The tissue sections were assessed by a veterinary pathologist (C.S.) blinded to the genotype of the mice in the different cohorts. Pathological changes in H&E-stained sections of the skin, liver, lungs and thymus were scored using a non-linear semi-quantitative grading system from 0 to 5, where 0 = no significant change and 5 = whole organ or tissue affected. The frequency of IHC stained cells in the tissue were scored using a non-linear semi-quantitative grading system -, +, ++, +++) (17). Photomicrographs were captured using Nanozoomer software from whole slide image scans prepared using Hamamatsu Nanozoomer HT slide scanner. For preparation of the figures, images were obtained and processed using an Olympus CellSens Standard and resized using Adobe Photoshop.

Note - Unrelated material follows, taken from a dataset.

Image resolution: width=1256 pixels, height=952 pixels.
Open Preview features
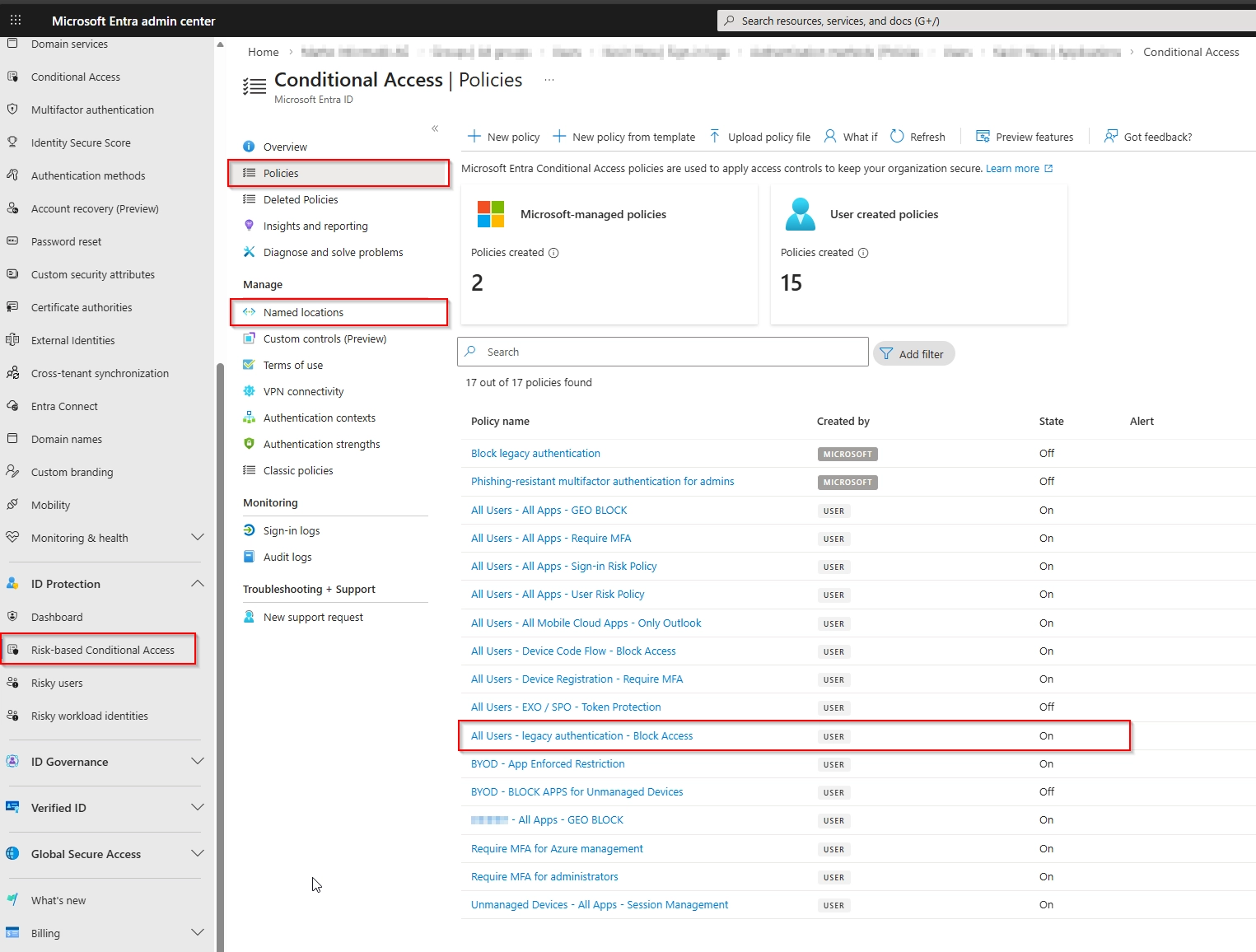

Terminal deoxynucleotidyl transferase dUTP nick end labelling (TUNEL) staining was performed using the Click-iT™ Plus TUNEL Assay for In Situ detection of Apoptosis using Alexa Fluor™ 488 dye (ThermoFisher) according to the manufacturer’s instructions. 15 images per mouse were acquired using a Zeiss 710 Xenon microscope and analyzed using Volocity 3D Image Analysis Software. TUNEL positive cells were quantified as the percentage of the total number of cells (DAPI-positive).